*Work order*: When you copy from the entries that follow, take only the lines from the one with "Where should I click to: Apply" down to the one with "849x460 pixels.", keeping both ends and dropping every picture.

*Material provided*:
*** Block opens ***

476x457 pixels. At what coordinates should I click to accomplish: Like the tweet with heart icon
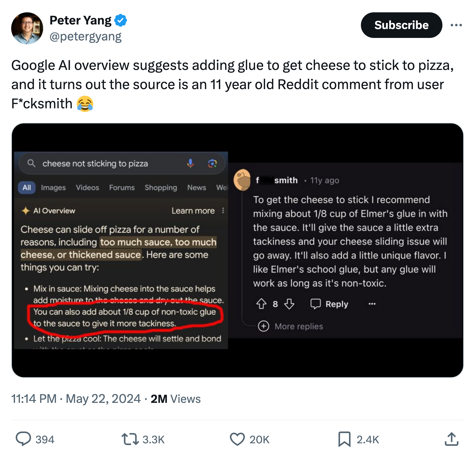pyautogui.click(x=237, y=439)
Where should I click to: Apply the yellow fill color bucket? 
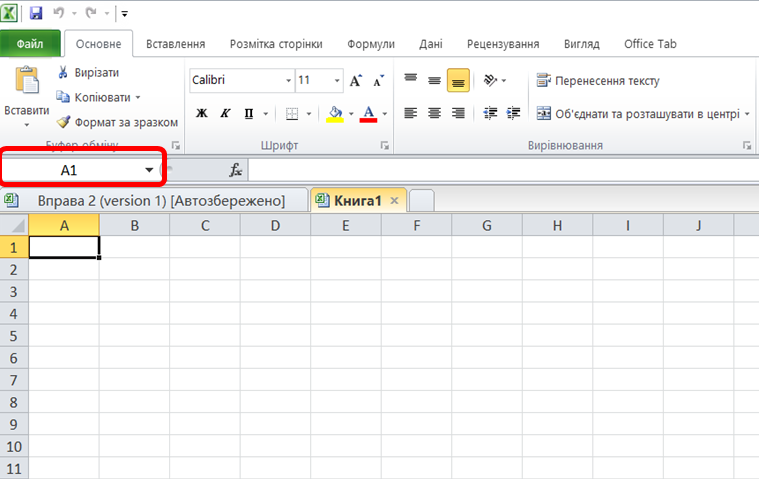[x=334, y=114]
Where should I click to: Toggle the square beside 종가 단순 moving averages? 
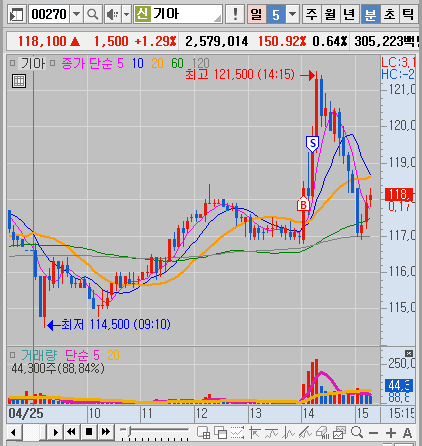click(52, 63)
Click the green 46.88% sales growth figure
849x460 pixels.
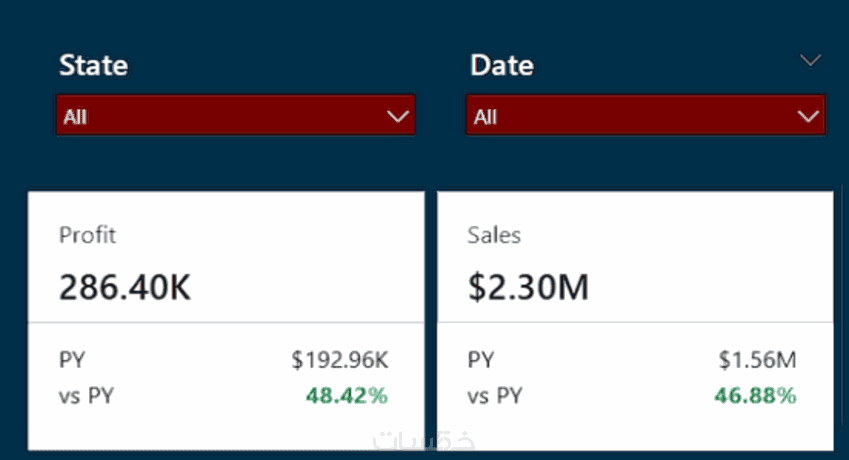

*** Block closes ***
*** Block opens ***

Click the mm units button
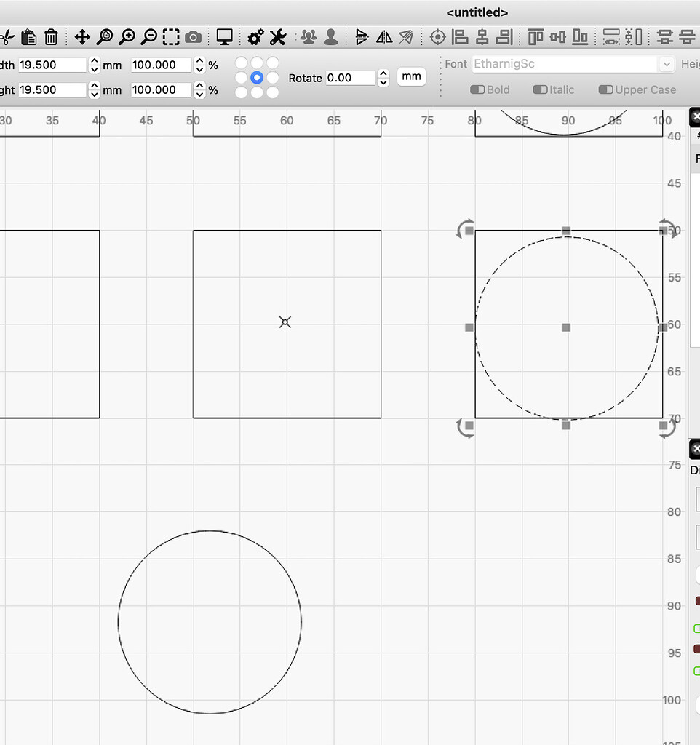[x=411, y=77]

*** Block closes ***

*Response to the exercise*:
Where should I click to: Apply the yellow fill color bucket? 
[x=334, y=114]
Where should I click to: Toggle the square beside 종가 단순 moving averages? 
click(52, 63)
Click the green 46.88% sales growth figure
849x460 pixels.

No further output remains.